**INFORMATION SHOWN**
----------
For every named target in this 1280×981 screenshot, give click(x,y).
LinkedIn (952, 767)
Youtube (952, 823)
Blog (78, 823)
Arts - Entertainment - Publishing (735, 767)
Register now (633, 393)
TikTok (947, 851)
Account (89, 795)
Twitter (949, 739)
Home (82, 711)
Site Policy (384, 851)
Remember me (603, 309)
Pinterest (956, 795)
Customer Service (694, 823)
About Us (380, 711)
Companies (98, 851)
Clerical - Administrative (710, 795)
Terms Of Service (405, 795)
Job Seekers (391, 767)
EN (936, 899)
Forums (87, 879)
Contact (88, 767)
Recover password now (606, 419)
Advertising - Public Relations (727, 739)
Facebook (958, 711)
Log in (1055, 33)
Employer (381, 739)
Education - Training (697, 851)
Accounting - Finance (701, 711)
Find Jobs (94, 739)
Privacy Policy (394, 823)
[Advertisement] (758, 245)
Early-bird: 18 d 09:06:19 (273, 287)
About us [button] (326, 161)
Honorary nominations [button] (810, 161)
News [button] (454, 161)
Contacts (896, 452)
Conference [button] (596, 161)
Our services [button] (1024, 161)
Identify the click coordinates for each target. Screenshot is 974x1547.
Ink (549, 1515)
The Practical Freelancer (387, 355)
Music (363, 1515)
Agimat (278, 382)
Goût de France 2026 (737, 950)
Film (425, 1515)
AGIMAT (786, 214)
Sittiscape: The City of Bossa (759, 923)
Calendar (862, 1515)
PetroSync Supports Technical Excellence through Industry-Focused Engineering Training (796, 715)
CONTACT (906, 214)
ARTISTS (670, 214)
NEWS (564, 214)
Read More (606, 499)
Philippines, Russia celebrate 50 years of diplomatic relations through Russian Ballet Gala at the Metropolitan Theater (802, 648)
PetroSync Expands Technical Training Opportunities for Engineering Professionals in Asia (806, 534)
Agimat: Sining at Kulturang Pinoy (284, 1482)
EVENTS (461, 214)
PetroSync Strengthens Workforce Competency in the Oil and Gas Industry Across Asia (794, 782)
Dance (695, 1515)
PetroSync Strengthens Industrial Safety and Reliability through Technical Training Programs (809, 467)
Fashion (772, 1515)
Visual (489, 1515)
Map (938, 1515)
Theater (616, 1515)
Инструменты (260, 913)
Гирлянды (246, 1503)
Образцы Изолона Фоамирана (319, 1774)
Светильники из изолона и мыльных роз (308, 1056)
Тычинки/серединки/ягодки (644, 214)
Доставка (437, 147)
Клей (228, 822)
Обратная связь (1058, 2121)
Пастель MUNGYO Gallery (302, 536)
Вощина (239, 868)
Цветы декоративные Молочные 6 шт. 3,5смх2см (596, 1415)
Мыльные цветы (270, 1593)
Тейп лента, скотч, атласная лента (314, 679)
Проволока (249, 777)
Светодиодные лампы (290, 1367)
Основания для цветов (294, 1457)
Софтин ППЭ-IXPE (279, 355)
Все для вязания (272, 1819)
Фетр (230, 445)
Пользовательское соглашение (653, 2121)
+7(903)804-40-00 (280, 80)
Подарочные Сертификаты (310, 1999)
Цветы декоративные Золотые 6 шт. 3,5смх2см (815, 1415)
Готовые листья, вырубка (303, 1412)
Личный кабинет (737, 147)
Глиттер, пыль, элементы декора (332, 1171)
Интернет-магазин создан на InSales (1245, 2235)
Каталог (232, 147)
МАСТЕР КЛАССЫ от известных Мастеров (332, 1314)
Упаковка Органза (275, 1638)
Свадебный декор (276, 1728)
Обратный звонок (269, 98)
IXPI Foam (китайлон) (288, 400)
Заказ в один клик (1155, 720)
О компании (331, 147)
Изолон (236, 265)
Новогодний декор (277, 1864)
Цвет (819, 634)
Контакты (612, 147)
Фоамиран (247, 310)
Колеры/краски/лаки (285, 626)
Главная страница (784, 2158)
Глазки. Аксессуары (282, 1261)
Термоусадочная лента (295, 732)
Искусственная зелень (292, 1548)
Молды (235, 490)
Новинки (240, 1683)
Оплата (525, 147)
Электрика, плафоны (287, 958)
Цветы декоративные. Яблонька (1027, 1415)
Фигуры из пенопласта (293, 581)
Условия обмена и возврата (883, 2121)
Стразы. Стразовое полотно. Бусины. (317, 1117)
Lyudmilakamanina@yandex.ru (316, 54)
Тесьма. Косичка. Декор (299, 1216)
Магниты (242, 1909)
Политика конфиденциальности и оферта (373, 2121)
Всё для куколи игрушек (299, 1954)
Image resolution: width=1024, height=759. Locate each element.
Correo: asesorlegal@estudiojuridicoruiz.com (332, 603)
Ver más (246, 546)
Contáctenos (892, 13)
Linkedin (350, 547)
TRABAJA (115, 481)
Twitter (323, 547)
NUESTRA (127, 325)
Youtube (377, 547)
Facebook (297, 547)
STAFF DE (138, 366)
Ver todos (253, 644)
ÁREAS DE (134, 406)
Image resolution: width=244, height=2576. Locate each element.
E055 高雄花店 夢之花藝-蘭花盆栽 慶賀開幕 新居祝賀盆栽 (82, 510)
----------
**WHAT IS NEEDED**
Pull out every line of the listing above that contains the word "Strengthens".

**FINISHED TASK**
PetroSync Strengthens Workforce Competency in the Oil and Gas Industry Across Asia (794, 782)
PetroSync Strengthens Industrial Safety and Reliability through Technical Training Programs (809, 467)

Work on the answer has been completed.